DATA

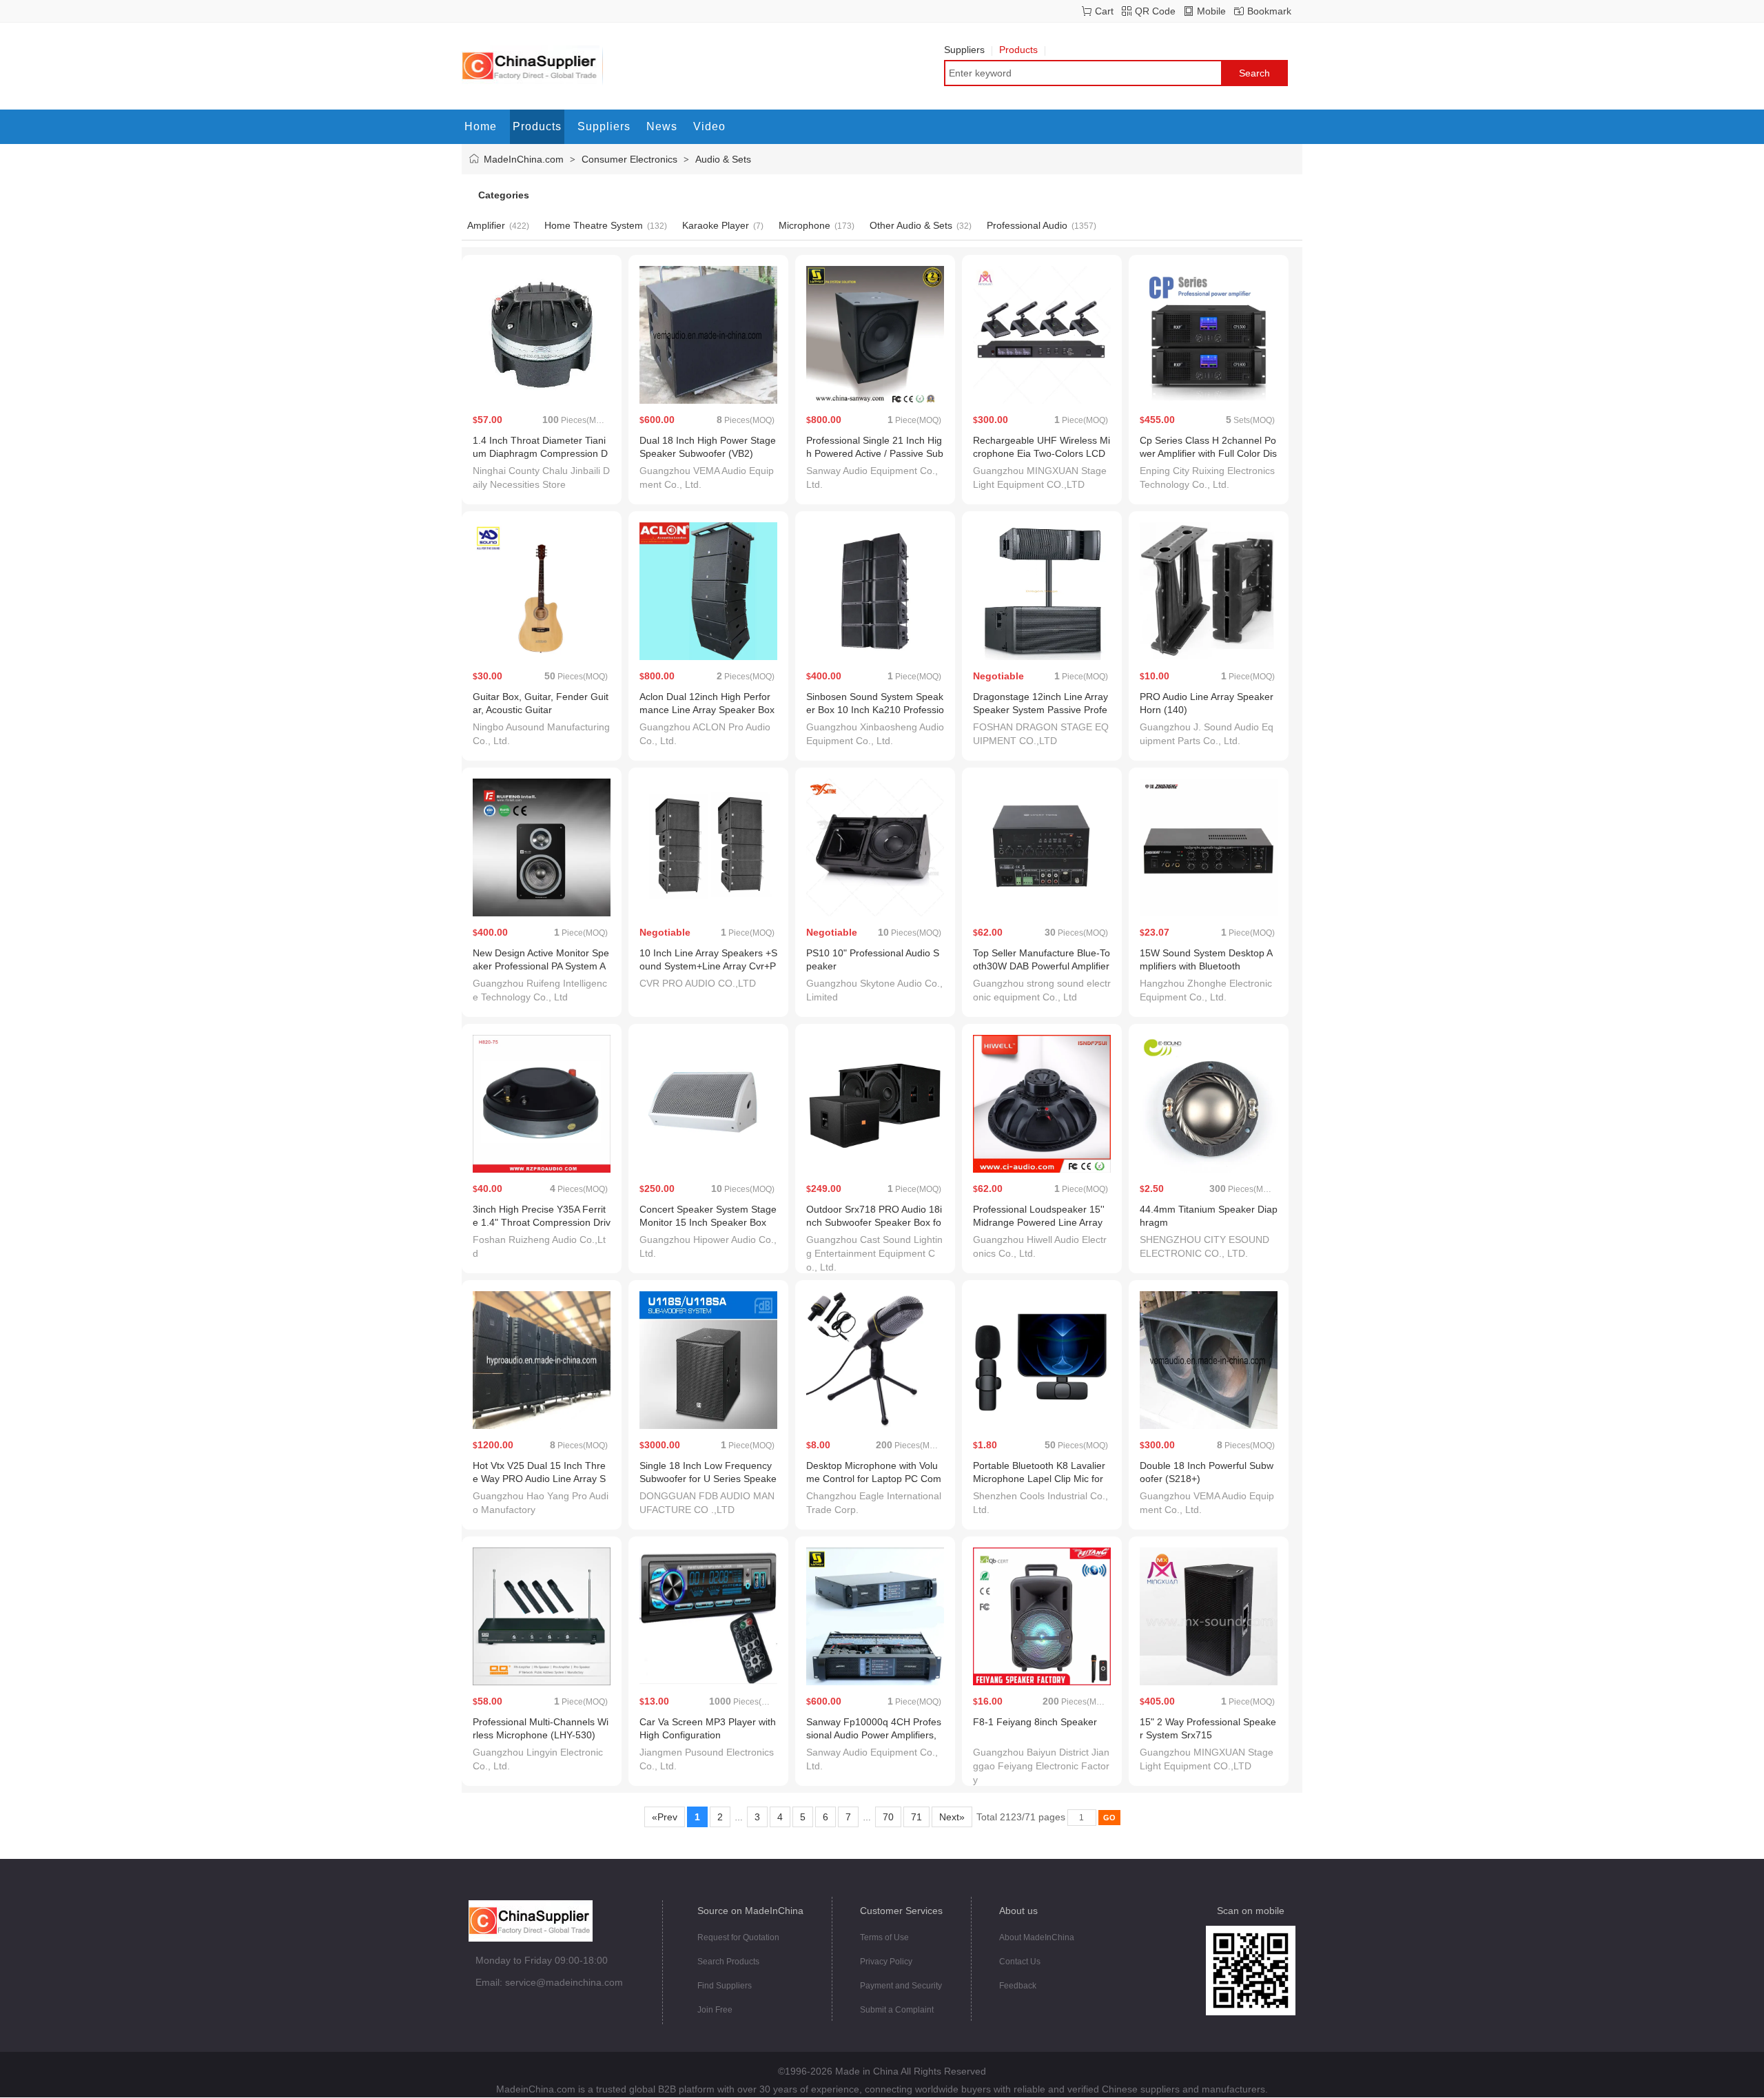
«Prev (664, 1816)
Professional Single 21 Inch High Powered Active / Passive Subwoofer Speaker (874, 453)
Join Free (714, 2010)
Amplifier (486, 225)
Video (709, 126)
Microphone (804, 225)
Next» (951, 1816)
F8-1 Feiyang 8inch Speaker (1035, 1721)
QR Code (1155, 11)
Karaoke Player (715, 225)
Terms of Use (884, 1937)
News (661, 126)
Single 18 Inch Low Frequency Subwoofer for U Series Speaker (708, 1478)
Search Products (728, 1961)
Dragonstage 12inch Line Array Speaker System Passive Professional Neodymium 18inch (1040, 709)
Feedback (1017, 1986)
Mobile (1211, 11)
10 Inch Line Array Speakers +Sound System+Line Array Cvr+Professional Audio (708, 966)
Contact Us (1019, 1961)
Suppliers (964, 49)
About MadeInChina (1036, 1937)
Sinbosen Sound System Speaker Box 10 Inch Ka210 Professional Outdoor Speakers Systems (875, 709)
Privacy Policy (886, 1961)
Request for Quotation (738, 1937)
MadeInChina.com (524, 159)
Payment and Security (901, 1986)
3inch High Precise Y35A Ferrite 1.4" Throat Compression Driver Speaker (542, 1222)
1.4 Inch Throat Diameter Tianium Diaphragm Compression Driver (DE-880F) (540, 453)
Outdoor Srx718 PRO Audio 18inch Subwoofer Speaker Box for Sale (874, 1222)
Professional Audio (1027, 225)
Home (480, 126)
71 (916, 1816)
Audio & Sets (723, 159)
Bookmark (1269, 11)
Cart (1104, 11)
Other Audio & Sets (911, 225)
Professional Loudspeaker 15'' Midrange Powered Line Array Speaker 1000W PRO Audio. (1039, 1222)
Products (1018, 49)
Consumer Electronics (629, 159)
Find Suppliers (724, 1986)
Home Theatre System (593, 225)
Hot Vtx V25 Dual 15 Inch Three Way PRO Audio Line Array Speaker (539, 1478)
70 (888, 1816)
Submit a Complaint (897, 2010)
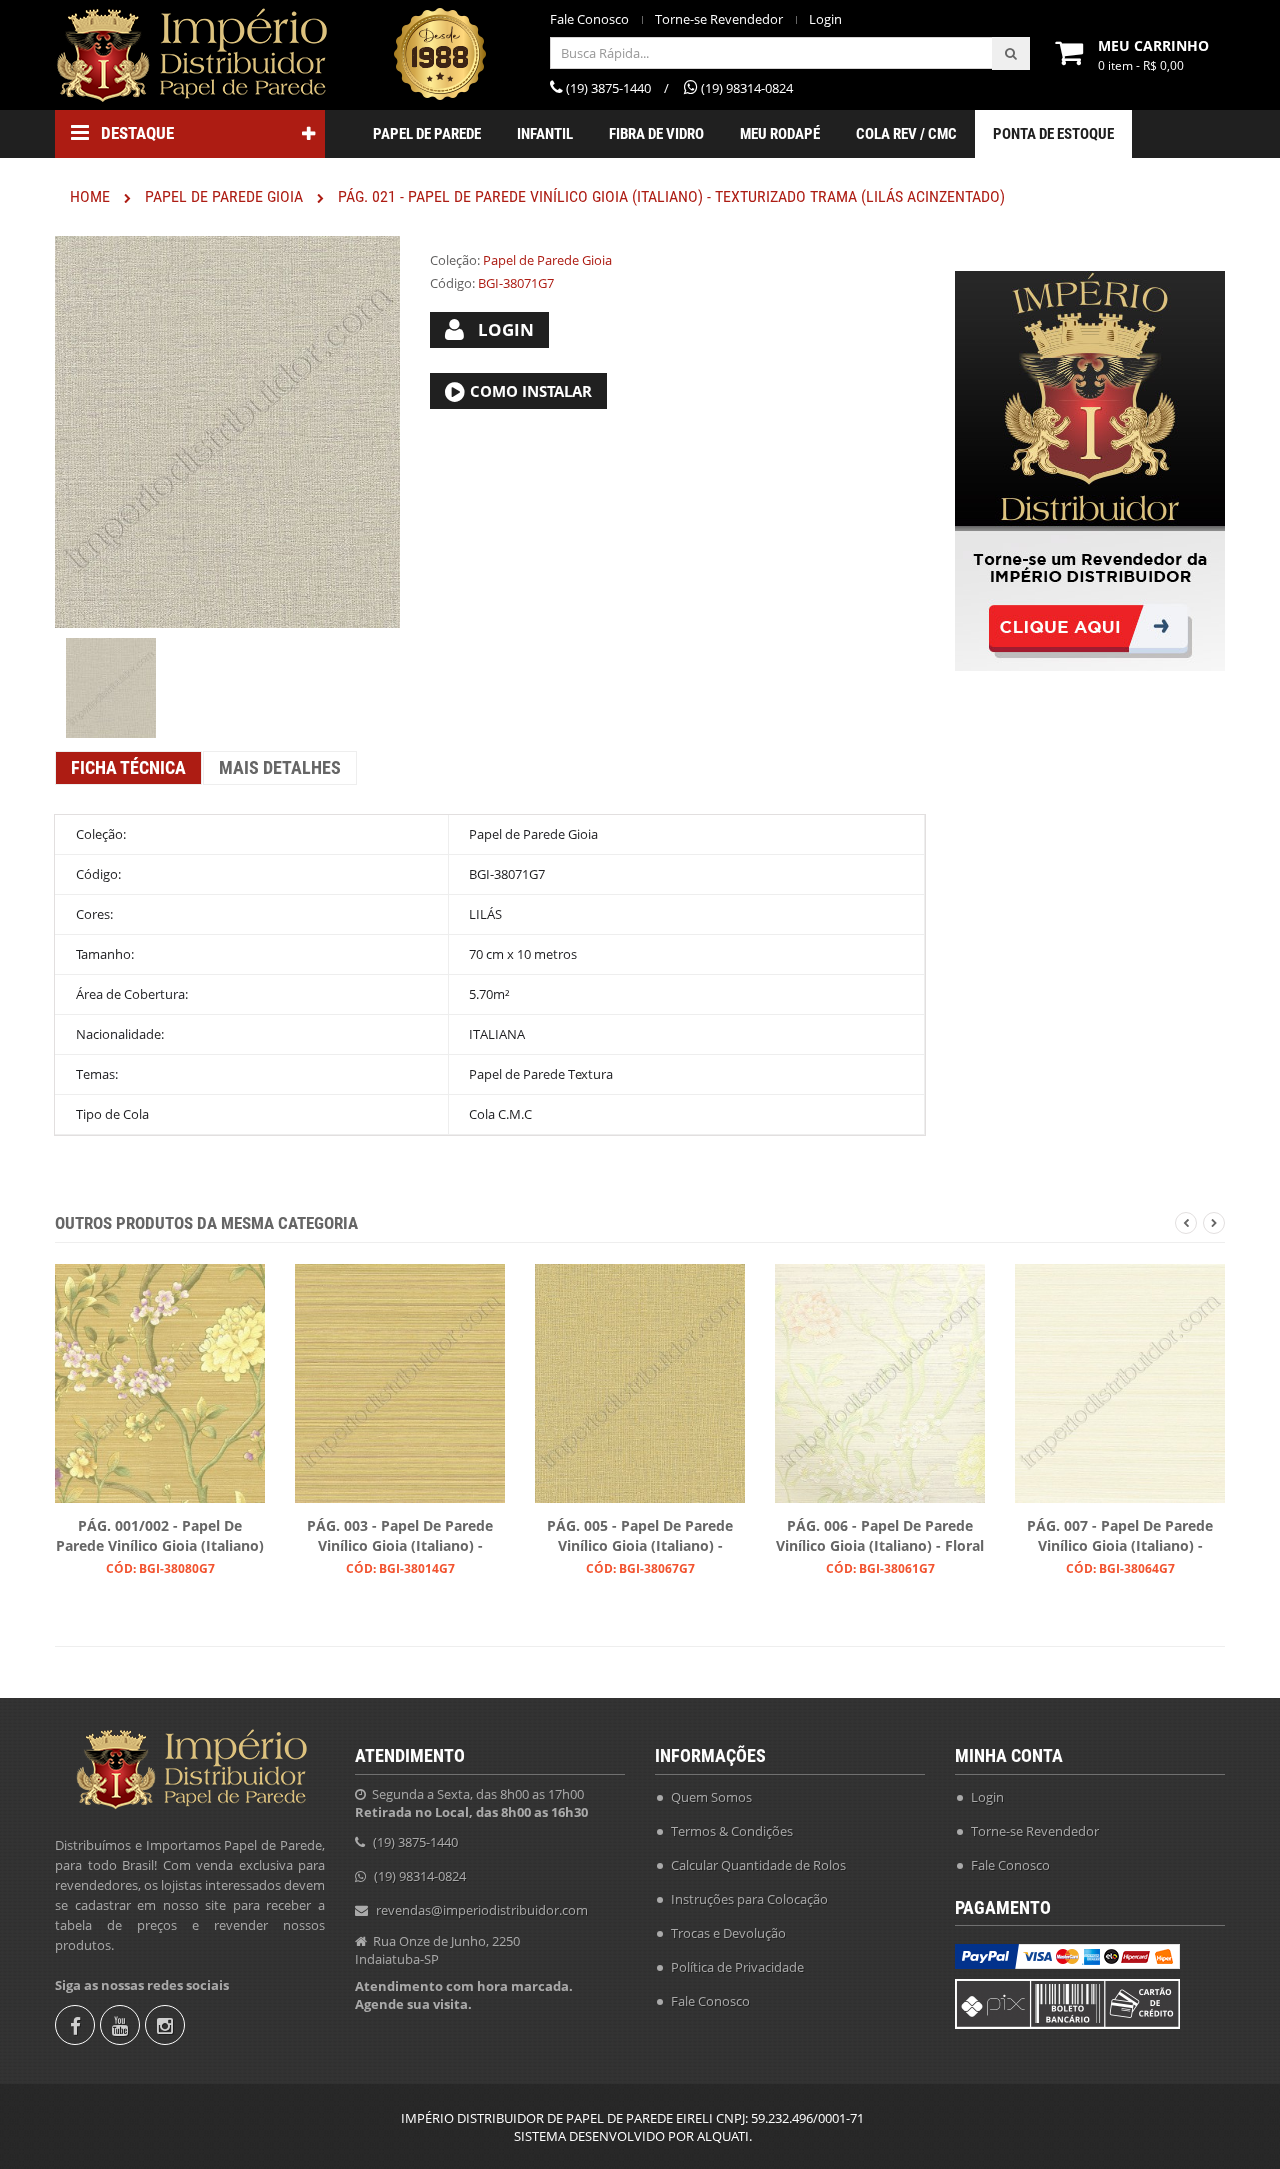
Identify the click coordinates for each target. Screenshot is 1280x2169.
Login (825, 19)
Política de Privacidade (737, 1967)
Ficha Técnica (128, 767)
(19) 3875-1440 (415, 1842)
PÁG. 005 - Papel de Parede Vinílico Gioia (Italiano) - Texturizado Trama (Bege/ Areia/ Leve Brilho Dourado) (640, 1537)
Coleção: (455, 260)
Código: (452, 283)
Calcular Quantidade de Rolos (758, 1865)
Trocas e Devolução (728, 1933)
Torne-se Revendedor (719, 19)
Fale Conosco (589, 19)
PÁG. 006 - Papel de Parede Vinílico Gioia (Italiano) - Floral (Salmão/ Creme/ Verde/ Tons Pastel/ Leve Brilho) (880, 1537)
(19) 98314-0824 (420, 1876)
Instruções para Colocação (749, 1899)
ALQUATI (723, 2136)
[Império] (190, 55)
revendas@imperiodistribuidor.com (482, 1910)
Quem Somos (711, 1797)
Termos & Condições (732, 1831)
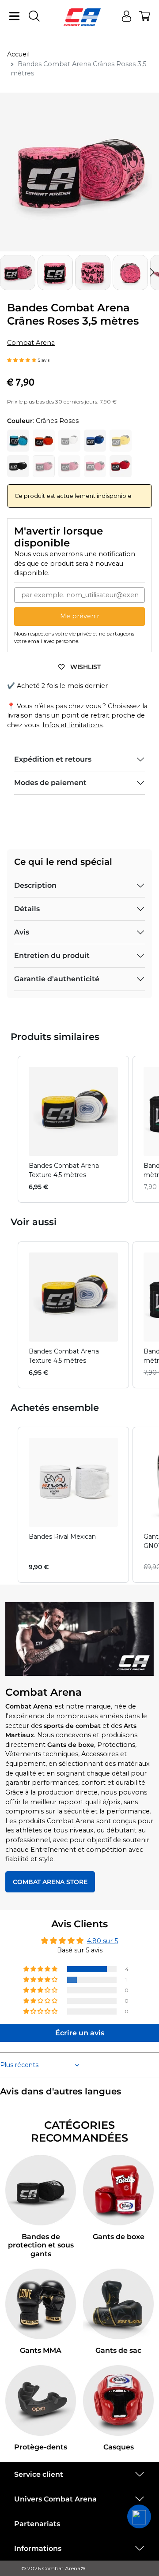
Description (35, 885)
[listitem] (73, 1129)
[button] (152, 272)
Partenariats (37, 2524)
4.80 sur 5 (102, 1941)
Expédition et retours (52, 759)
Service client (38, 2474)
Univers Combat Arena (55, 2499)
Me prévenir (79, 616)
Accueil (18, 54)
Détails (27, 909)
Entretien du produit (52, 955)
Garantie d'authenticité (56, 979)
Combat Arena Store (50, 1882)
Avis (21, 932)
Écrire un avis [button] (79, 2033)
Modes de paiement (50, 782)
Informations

TASK ITEM
Please state how many lines in the records above hold the word "Gioia", giving only the number.

REPLY
2